Merge pull request rasbt#342 from jrbourbeau/add_decision_regions_kwargs

rasbt · web-flow · commit eef3bb9af6f2 · 2018-03-14T21:40:24.000-04:00
Adds style related dictionaries to plot_decision_regions
diff --git a/docs/sources/CHANGELOG.md b/docs/sources/CHANGELOG.md
@@ -35,6 +35,8 @@ The CHANGELOG for the current development version is available at
 - Apriori code is faster due to optimization in `onehot transformation` and the amount of candidates generated by the `apriori` algorithm. ([#327](https://github.com/rasbt/mlxtend/pull/327) by [Jakub Smid](https://github.com/jaksmid))
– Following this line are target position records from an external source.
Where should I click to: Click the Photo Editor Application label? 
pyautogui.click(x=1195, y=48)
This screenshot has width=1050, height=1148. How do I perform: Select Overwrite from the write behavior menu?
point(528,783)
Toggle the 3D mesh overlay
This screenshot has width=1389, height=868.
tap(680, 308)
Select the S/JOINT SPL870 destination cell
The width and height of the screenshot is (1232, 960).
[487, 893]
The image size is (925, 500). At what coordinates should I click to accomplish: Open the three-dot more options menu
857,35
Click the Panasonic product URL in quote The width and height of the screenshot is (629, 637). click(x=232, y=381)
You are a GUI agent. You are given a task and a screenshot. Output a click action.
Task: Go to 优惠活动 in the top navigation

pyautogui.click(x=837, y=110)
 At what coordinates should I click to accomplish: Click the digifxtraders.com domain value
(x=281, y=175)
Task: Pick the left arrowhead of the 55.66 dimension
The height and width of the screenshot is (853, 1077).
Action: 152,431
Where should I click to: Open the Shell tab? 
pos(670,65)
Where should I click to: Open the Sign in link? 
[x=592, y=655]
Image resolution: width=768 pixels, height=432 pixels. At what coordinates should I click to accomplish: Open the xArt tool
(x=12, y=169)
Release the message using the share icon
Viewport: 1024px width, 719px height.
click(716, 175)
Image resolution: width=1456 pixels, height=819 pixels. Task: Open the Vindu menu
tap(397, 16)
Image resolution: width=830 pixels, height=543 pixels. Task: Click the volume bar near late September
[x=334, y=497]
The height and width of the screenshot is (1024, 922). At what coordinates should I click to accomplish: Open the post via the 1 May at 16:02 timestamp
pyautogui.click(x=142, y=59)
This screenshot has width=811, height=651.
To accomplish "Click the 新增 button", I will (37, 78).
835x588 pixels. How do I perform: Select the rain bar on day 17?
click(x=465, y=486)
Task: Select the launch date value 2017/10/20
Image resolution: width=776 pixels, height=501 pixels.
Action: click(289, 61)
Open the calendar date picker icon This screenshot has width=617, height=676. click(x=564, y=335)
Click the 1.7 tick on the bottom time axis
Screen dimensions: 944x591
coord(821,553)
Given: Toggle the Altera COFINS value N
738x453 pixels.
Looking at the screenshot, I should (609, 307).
 - The `OnehotTransactions` class (which is typically often used in combination with the `apriori` function for association rule mining) is now more memory efficient as it uses boolean arrays instead of integer arrays. In addition, the `OnehotTransactions` class can be now be provided with `sparse` argument to generate sparse representations of the `onehot` matrix to further improve memory efficiency. ([#328](https://github.com/rasbt/mlxtend/pull/328) by [Jakub Smid](https://github.com/jaksmid))
 - The `OneHotTransactions` has been deprecated and replaced by the `TransactionEncoder`. ([#332](https://github.com/rasbt/mlxtend/pull/332)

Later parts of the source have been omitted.